Robert Jefferson is prepared to vindicate his title.
Four of the past five years, he won the Best of Show in an amateur winemaking competition. Last year, he tied with Greg Sliviak. Although it didn't start out that way, Jefferson has become the man to beat.
"I never know how I'm going to do when I get there, but I guess I've managed to do OK," said Jefferson, 65, of Hampstead. "I think everyone wants to beat me now."
The competition is part of a 24-year-old tradition - the Maryland Wine Festival - that will be held Saturday and Sunday in Westminster at the Carroll County Farm Museum.
Started in 1984, the wine festival, scheduled to include 18 of the state's 30 wineries, brings in more than 25,000 wine enthusiasts from across the United States and 18 countries, said Jackie Koch, a marketing assistant for the farm museum.
During the two-day event, patrons can attend wine seminars, taste wines, enjoy music and peruse the vendor tables.
The adjudication is held privately and is open only to the participants, said Emily Johnston, of Westminster, who coordinates the judging and education portions of the event. Wines are judged on their taste, appearance, aroma and bouquet, Johnston said.
Some of the concoctions are interesting, she said.
"People use things you would never expect to be used to make wines. I've seen wines made of parsnip, corncobs, violets, dandelions, and tomatoes," Johnston said. "Although some of the ingredients seem odd, the quality of the amateur wines has improved."
Jefferson began making wine about 17 years ago after watching a friend make a batch in his basement. He has been making wine ever since, he said.
"Other than bottles overflowing when I bottle my wine, I've never really had any problems with it," said Jefferson who met his wife, Ginger, at the festival in 1986.
The couple married in 1990, and they have been attending the festival since they met, he said. Most of those years he has entered wines in the amateur competition, he said.
Most of his wines are fruit-based. This year, he will be entering black cherry, Traminette, sauvignon blanc and a Vidal-Cayuga in the competition.
In addition to the wine festival, he had wines entered in the Maryland State Fair where he has won several coveted Best in Show awards, he said.
Greg Sliviak is ready to meet his rival, he said. Sliviak, who also makes fruit-based wines, plans to enter a Concord Grape, black raspberry, white zinfandel and a peach wine this year, he said.

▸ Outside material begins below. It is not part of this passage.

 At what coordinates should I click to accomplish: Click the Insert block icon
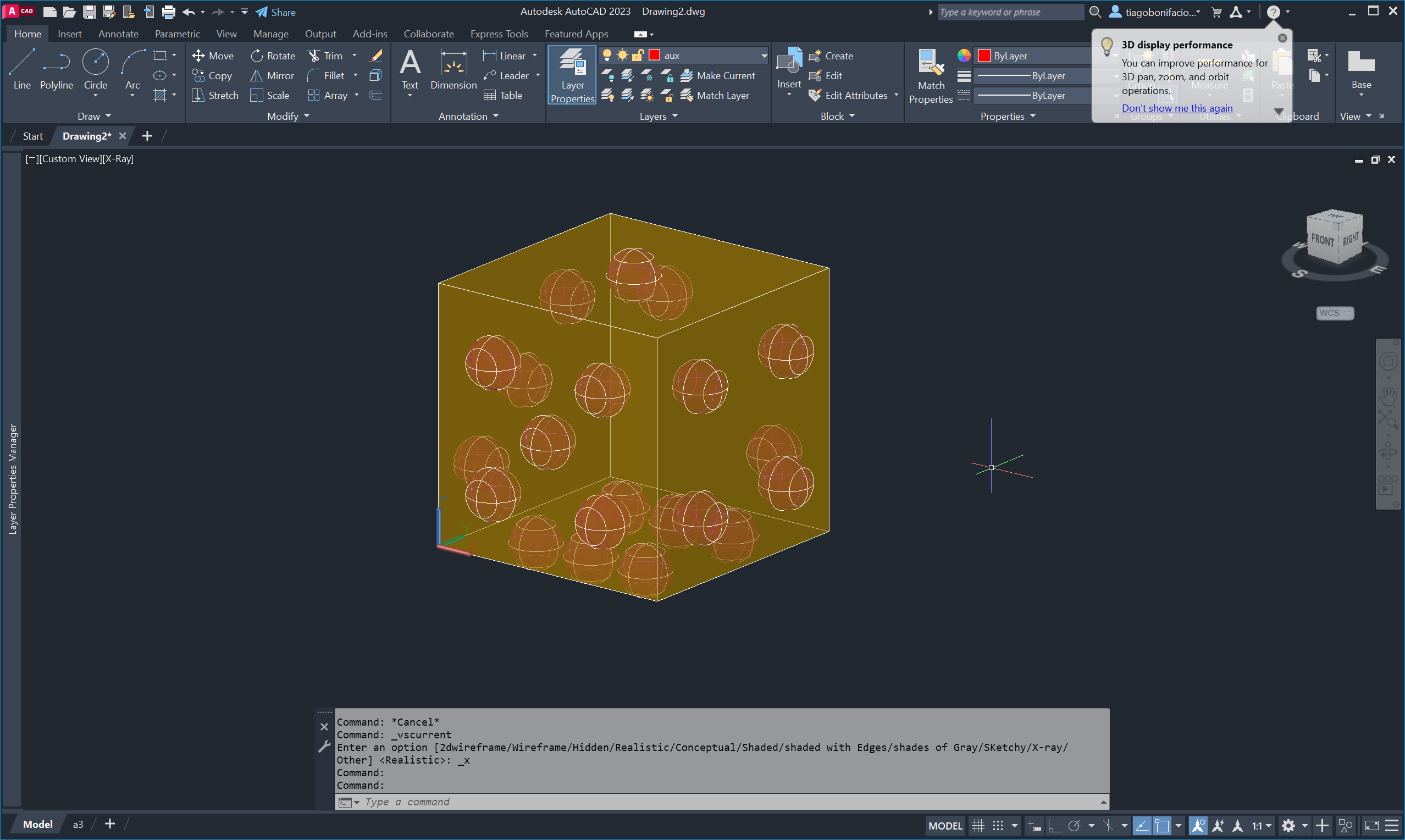coord(789,62)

But the accolades are just icing on the cake, Sliviak said. Last year, after his father passed away, he entered a bottle of his father's black raspberry wine, and it won the Best of Show.
"The award honored him," said Sliviak of his father, a farmer. "It meant a lot to me, because he taught me to make wine."
Not all amateur winemakers have a mentor or affinity for winemaking, said Michael Fiore, the owner of Fiore Winery in Pylesville.
"I get calls from people daily asking me things like what kind of yeast they should use to make their wine," Fiore said. "But amateur winemakers most frequently have problems with the fermentation process. It's very difficult to ferment wine if you don't know anything about chemistry."
Ken Hohl agreed. When he started making wine about four years ago, he found getting the PH and acid levels right a little tough, but for the most part making wine is easy, said Hohl, 50, of Mount Airy.
He entered his wines in amateur wine adjudications in previous years for feedback , he said.
"When I make wine and have someone else rate it, I get someone else to tell me my wine is not horrible," he said. "Of course I think it tastes good, but I like getting an unbiased opinion."
Despite the difficulties some people have learning to make wine, there has been an increase in winemaking by amateurs, said Kevin Atticks, who has been the executive director of the Maryland Wineries Association for the past five years.
"There has been a tremendous increase in amateur winemaking," Atticks said. "In the last couple years wine has become a lifestyle. It's something more than just a substitute for beer. It's art, a conversation piece, a hobby, and there are a lot of tourism attractions out there that are wine-related."
However, some people still need a little education before they can start talking shop, said Johnston. At the festival, Johnston gives a presentation about tasting and drinking wine, she said. She also discusses popular misconceptions, she said.
"We tell people to taste wine like any liquid that is suspect," she said. "For example, if you think milk might be too old, you don't pick it up and drink it. You look at it, smell it and then taste it. You do the same thing when you taste wine."
And tasting wine leads her to yet another pet peeve, she said.
"When people taste wine, they take little sips," she said. "But what they should do is take a mouthful and swish it around like mouthwash."